Validated Solution Can Scale Up Over a Thousand Intel Nervana NNP-T ASICs in One AI Cluster with Near-Linear Scaling Efficiency

Denver, Colo., November 18, 2019 — Super Micro Computer, Inc. (SMCI), a global leader in enterprise computing, storage, networking solutions, and green computing technology, is collaborating with Intel on AI solutions that are validated on the Intel® Nervana(TM) Neural Network Processor for Training (NNP-T). Intel’s NNP-T is a purpose-built AI training ASIC supporting the growing compute needs of deep learning training models.

“Supermicro is excited to cooperate with Intel for the Nervana NNP-T platform,” said Charles Liang, president, and CEO of Supermicro. “Striking a balance among computing, communication, and memory, the validated NNP-T ASICs on Supermicro systems can train large AI models with near-linear scaling efficiency via intra- and inter-chassis links.”

The Intel Nervana NNP-T solves memory constraints and is designed to scale out through systems with racks easier than today’s solutions.

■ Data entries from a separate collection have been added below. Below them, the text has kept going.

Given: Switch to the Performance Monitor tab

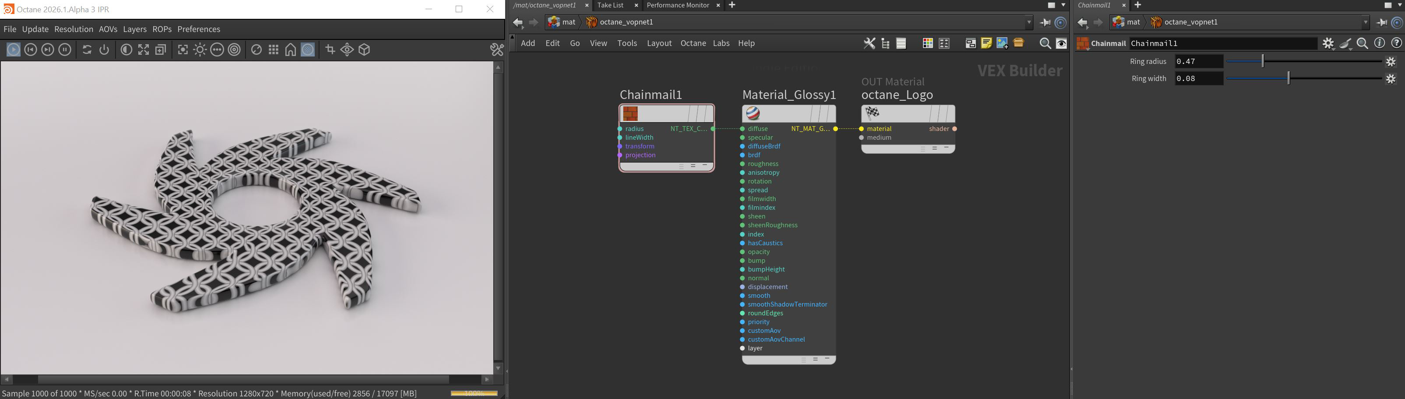Looking at the screenshot, I should (677, 5).
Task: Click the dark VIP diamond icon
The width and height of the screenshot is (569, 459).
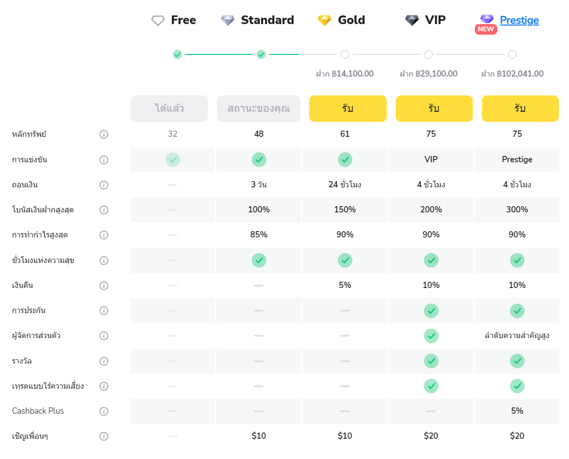Action: tap(412, 20)

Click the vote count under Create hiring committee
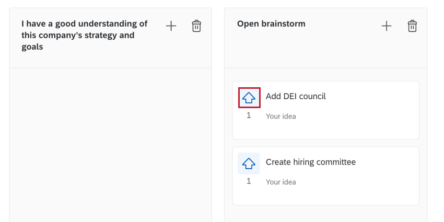coord(249,181)
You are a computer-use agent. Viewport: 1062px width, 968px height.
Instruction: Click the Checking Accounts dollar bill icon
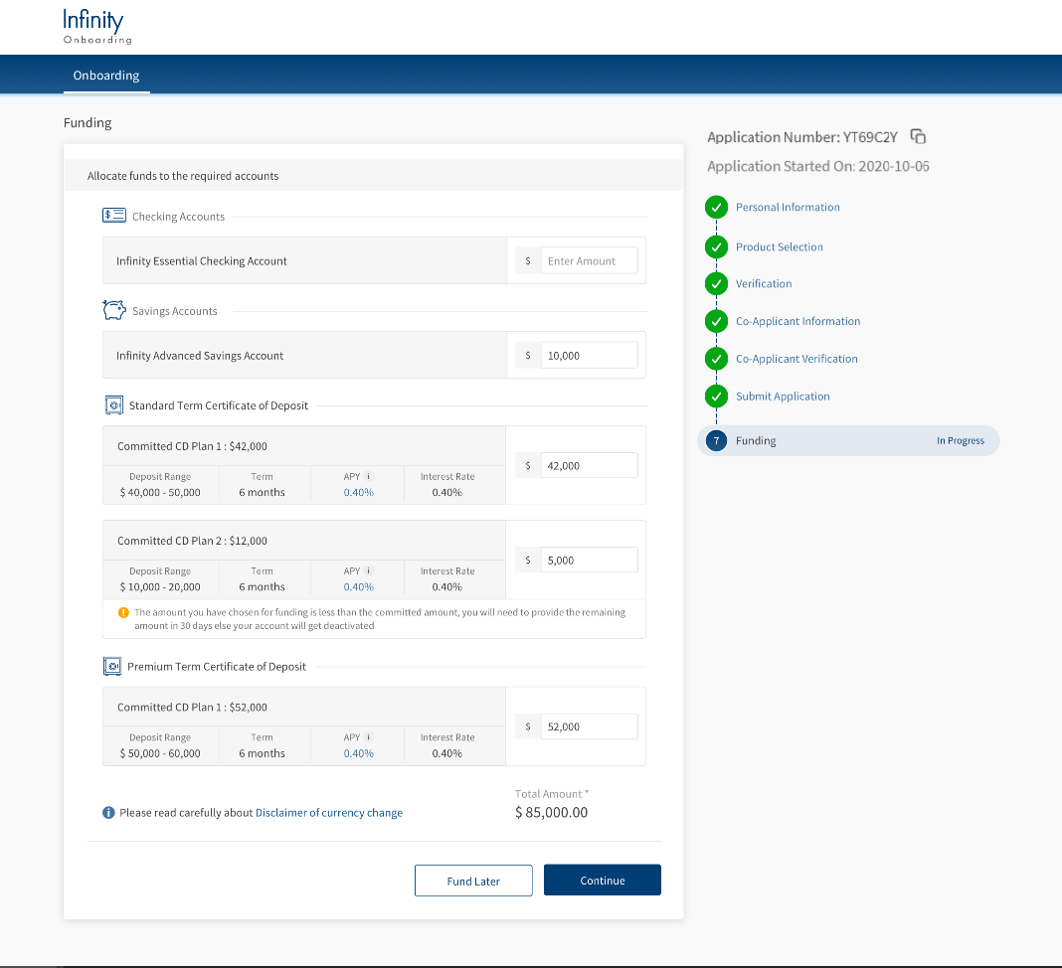click(113, 216)
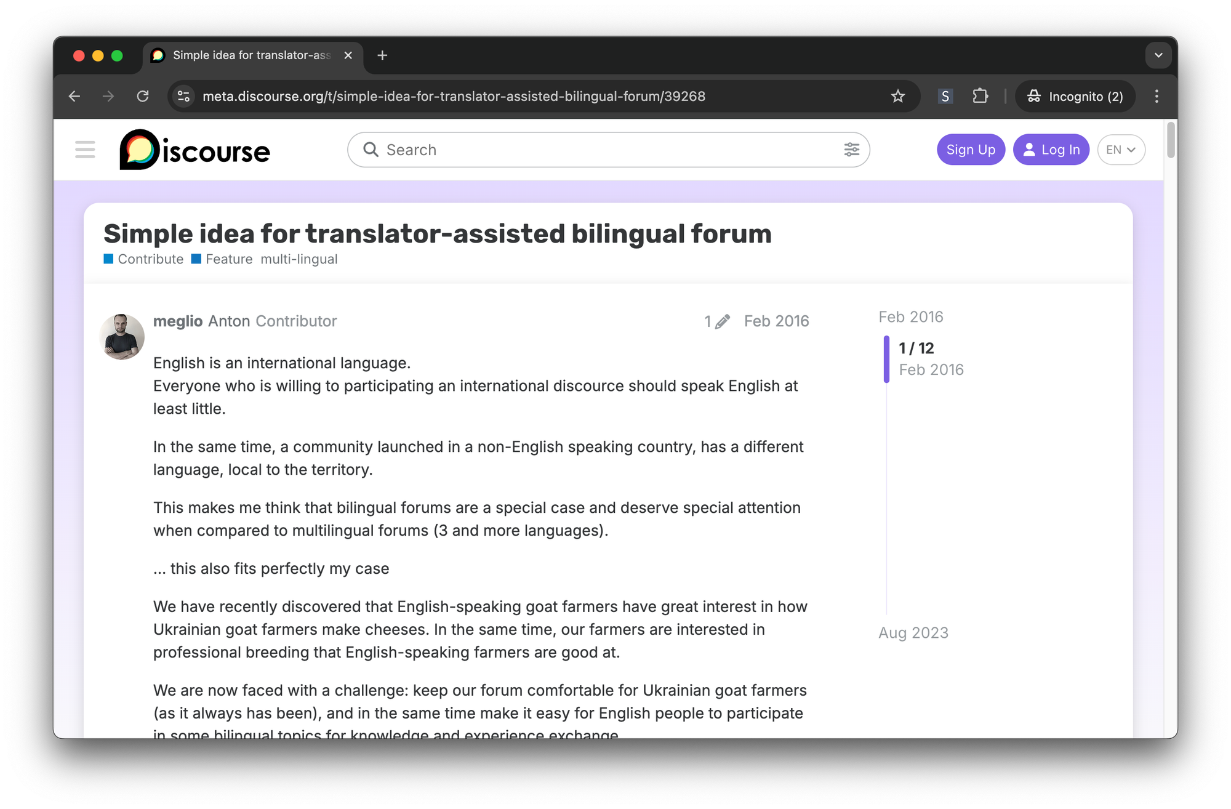Click the magnifying glass search icon
The image size is (1231, 809).
(x=371, y=150)
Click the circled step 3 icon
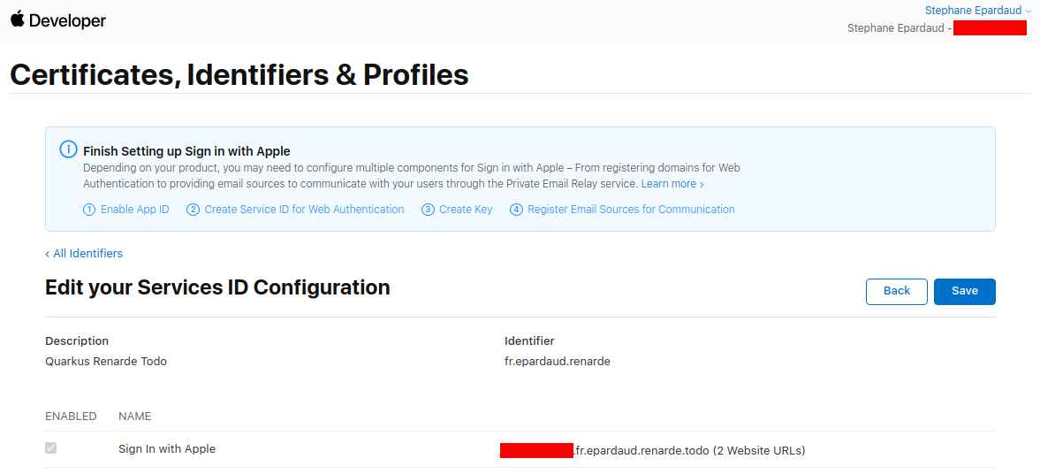The width and height of the screenshot is (1040, 474). [428, 210]
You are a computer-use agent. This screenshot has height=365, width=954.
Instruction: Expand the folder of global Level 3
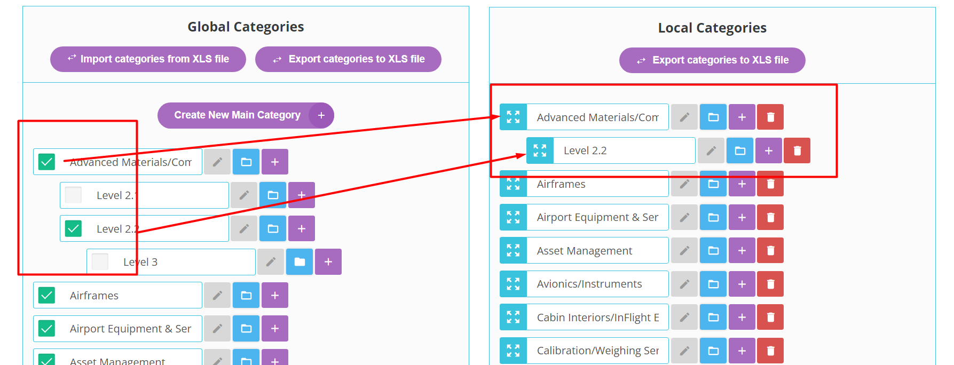[299, 262]
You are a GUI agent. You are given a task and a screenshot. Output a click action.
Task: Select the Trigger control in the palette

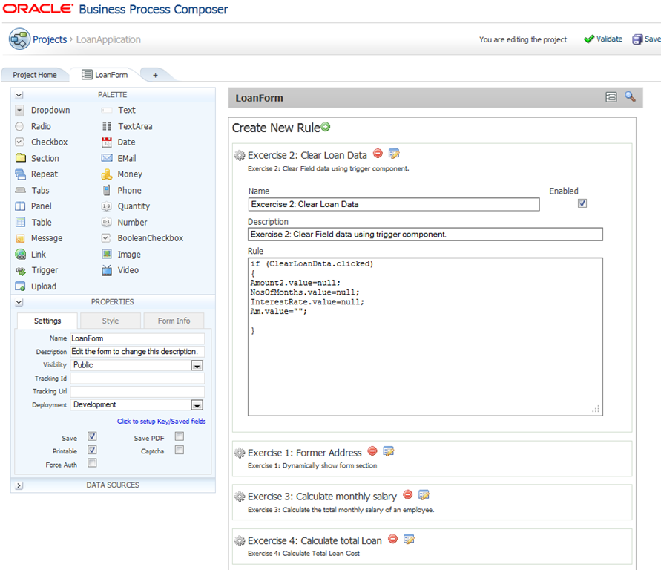(x=45, y=270)
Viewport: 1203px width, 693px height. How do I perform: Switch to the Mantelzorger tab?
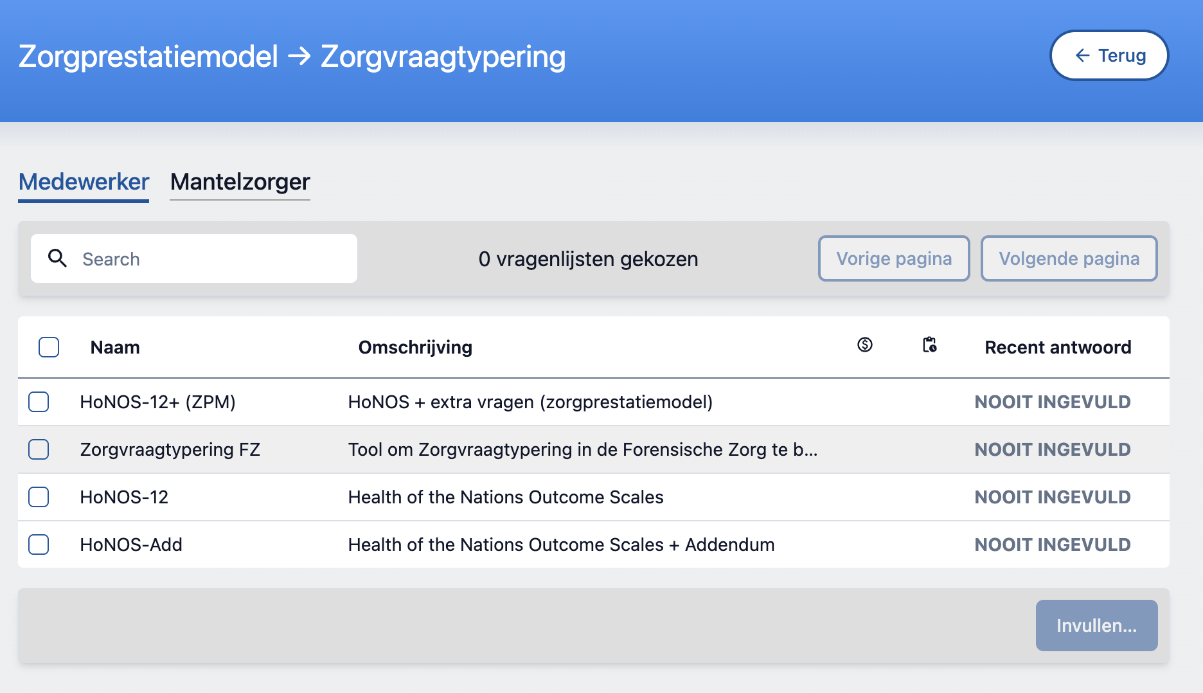240,182
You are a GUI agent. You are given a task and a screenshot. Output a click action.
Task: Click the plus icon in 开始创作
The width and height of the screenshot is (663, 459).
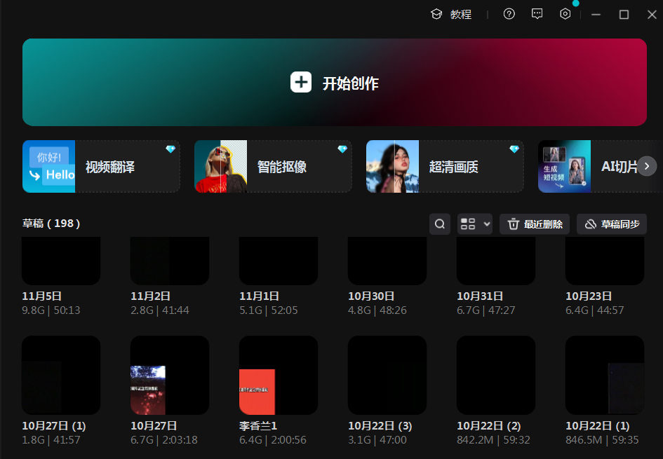point(301,83)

As part of the validation process, Supermicro integrated 8 NNP-T processors, dual 2nd Generation Intel® Xeon® Scalable processors, up to 6TB DDR4 memory per node supporting both PCIe card and OAM form factors. Supermicro NNP-T systems are expected to be available mid-year 2020.

“Supermicro has validated our Deep Learning (DL) solution and is helping us prove the Nervana NNP-T system architecture, including card and server design, interconnect, and rack,” said Naveen Rao, corporate vice president and general manager, Artificial Intelligence Products Group, Intel Corp.

With high compute utilization and high-efficiency memory architecture for complex deep learning models, the Supermicro NNP-T AI System is built to validate two key real-world considerations: accelerating the time to train ever-complex AI models and doing it within a given power budget. The system enables faster AI model training with images and speech, more efficient gas & oil exploration, more accurate medical image analytics, and faster autonomous driving model generation.

“We are collaborating with Intel and Supermicro leveraging the NNP-T system architecture for enhanced research and discovery of innovative computational and data analysis capabilities for science and engineering applications,” said Shawn Strande, Deputy Director, San Diego Supercomputer Center, a research unit of the University of California, San Diego.